Rre Mike Dingake never gets this upset; at least not in the writings of his that I have come across. Mmegi’s As i see it, of October 18, 2011 refers. Defending the progress made in the opposition talks, Rre Dingake stopped short of telling critics to back-off. In not so many sentences apart, the usually cool Rre Dingake told off the ‘doomsayers’, ‘fidgety observers’, ‘assorted quarters’, ‘latecomers’ and ‘passersby’ to mind their own business. Their wrong? They (myself included) dared question the supposed secrecy surrounding the talks.
His emotions, are however understandable but at the same time they fail the test of reasonability. It is understandable for opposition politicians to be wary of who says what about their project. But it is similarly unreasonable for someone in Rre Dingake’s mould to attempt to shush everyone, save for himself and a few others, on a project we all have interest in, directly or indirectly. Granted, political parties are private entities by registration but it is in their interest to function in the public interest.
I think it is political hypocricy for Rre Dingake and the rest of the opposition to take reasonable criticism as interference. The reason the BDP seems so vulnerable nowadays lies in their newly refurbished adversity to criticism, its arrogance and terrible loss of modesty. The contagion seems to have spread into the opposition, if Rre Dingake’s article is anything to go by.
Rre Dingake lost me when he appeared to frown at the use of CODESA as a possible benchmark but almost immediately piled praise on the CODESA outcome. Possibly in a nostalgic trance he told of how the talks defied all the distracting winds. All that is said now is that our opposition talks must attempt to reach that level of public involvement.
May be, i must, as early as now, attend to the gist of Rre Dingake’s article, which is that their pot does not need too many cooks. That alone is problematic to me. I thought the essence of democracy, even without relying on greek philosophies, is exactly that many cooks do not necessarily spoil the chowder. The beauty of democracy, so i thought, lies in its inclusiveness.
Democracy is about everyone stirring the broth, Rre Dingake. It does not sound practical of course, but the closer we get there the better. Democracy should not be like our rotho (traditional wild spinach) that becomes bitter with continuous stirring. It is also not the 2 minutes noodles or instant coffee that needs minimum effort to make them edible.

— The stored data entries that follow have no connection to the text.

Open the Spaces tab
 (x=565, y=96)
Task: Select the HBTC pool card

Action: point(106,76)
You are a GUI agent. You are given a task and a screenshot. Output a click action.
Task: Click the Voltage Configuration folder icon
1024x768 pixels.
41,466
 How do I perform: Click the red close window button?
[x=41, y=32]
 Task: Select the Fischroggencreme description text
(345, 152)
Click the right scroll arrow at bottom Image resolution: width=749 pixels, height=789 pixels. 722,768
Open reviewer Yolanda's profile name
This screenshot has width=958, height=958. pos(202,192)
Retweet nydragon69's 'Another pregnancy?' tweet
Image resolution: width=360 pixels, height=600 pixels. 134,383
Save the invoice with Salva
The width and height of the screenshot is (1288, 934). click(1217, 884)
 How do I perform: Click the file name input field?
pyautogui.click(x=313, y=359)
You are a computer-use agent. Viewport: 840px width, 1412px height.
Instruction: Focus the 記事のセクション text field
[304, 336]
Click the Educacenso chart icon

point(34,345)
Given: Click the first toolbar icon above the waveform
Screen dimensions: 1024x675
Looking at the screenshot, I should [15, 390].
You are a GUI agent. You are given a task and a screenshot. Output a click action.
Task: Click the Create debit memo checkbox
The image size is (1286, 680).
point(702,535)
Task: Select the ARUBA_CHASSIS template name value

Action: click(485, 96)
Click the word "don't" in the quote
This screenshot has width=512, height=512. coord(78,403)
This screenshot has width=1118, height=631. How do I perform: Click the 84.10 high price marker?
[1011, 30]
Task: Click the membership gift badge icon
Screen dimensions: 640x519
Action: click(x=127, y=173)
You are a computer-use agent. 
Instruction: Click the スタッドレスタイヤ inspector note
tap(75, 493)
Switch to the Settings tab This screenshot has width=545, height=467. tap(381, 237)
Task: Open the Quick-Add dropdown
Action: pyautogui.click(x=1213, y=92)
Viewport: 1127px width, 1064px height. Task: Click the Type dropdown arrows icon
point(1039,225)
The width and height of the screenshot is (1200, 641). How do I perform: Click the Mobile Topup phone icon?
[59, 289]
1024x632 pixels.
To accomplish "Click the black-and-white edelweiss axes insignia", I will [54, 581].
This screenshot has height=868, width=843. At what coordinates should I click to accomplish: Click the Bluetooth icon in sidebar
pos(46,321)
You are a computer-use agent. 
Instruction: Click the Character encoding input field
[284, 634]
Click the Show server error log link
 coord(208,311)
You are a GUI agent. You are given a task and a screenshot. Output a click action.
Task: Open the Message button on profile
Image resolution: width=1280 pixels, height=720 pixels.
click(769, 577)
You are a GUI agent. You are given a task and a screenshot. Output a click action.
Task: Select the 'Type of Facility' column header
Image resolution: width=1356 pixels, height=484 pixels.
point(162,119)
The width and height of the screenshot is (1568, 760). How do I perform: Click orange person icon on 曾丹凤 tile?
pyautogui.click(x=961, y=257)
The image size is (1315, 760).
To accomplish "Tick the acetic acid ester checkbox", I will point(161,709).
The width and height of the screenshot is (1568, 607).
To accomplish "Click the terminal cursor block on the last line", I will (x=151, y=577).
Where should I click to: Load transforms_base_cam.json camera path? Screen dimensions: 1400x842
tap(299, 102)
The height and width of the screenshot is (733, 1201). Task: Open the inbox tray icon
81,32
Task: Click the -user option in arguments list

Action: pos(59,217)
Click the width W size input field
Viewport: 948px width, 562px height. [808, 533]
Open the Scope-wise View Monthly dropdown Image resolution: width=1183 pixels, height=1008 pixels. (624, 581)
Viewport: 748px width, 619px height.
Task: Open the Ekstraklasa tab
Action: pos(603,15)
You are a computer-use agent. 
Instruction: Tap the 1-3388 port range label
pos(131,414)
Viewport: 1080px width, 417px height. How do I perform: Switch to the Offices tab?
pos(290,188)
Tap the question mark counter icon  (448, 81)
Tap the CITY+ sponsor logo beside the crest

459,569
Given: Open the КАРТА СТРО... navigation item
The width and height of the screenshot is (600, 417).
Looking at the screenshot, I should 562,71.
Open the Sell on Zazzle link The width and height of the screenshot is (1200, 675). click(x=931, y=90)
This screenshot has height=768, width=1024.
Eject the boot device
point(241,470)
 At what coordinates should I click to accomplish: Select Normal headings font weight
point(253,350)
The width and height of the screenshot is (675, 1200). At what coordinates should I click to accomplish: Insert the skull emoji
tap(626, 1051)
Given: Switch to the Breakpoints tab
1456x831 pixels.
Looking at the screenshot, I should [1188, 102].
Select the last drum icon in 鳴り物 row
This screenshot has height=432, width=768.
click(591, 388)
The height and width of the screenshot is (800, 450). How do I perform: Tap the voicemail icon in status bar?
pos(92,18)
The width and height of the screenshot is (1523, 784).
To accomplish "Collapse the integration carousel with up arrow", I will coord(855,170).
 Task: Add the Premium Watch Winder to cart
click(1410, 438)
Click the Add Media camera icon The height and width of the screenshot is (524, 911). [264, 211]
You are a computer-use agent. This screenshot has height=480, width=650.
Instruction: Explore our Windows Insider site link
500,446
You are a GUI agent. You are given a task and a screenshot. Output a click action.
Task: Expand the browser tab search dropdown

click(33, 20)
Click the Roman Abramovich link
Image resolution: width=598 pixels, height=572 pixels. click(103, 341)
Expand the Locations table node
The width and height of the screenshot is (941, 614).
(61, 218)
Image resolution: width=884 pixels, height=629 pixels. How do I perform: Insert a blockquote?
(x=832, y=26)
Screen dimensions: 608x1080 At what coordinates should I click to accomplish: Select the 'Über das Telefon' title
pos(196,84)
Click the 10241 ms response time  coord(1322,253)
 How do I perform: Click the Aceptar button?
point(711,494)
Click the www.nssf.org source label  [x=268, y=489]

The current opposition excitement gives us the opportunity to ignite our democracy and put up enviable standards for the region and continent. While it is true that opposition unity ‘ke botsetse , bo a ilelwa,’ as Rre Gilson Saleshando once said, it is however important to shorten the confinement period and allow the baby to mingle with the outside community at the earliest possible convenience. The caretakers of this project must not be overly possessive and edgy lest it loses its national appeal. Once this happens the caretakers would not have the people behind them when the opportunistic detractors start gnawing deliriously at every mistake made.
Lack of transparency does not necessarily mean something is been mischievously hidden but it creates perception towards that. You would think with the experience our politicians have on these issues they would be better placed to understand this than some of us. Rre Dingake must know that he cannot explain away the opposition’s reluctance to take people with them as they meander through frustrations, disappointments and triumphs to sustain the fragile talks. People want to feel it too; it is a historical moment that must not be denied those present at the time regardless of their positions. One of the reasons usually given is that parties use their internal structures to give more information on the project and i find that reasoning quiet unwise, especially in a country where many, if not most, voters are not part of these structures.
I am a firm believer in transparency and open governance. Like a herb, transparency is seldom overdosed. It is also prescribable to almost everyone; not just the ruling BDP but the opposition as well. Just like some herbs, transparency has the ability to expose hidden ailment that could be attended to pre cancerously. Even in our traditional culture, ‘molemo wa sekaku ke go se phunya’; that is to say, open government or transparency is itself a medicine to various challenges.
The opposition collective must find ways of dealing with their challenges and avoid reaching for the censorship gauntlet whenever there is discord in their music. Yes, the dissenters could be in the minority, like rre Lebang Mpotokwane said on radio the other day, but hey, don’t they always start in the minority? Besides, since when has the opposition propagated exclusion based on the minority excuse?
In conclusion, I must say I find Rre Dingake’s broth analogy quiet revealing. It explains the attitude of our leaders, right across the political spectrum. To them the public immediately surrenders its participation right by electing representatives. According to Rre Dingake the public must be content with just submitting campaign slogans because in any case transparency is not absolute. This ‘absolute’ thing is quite a familiar escapism to justify assault on accountability.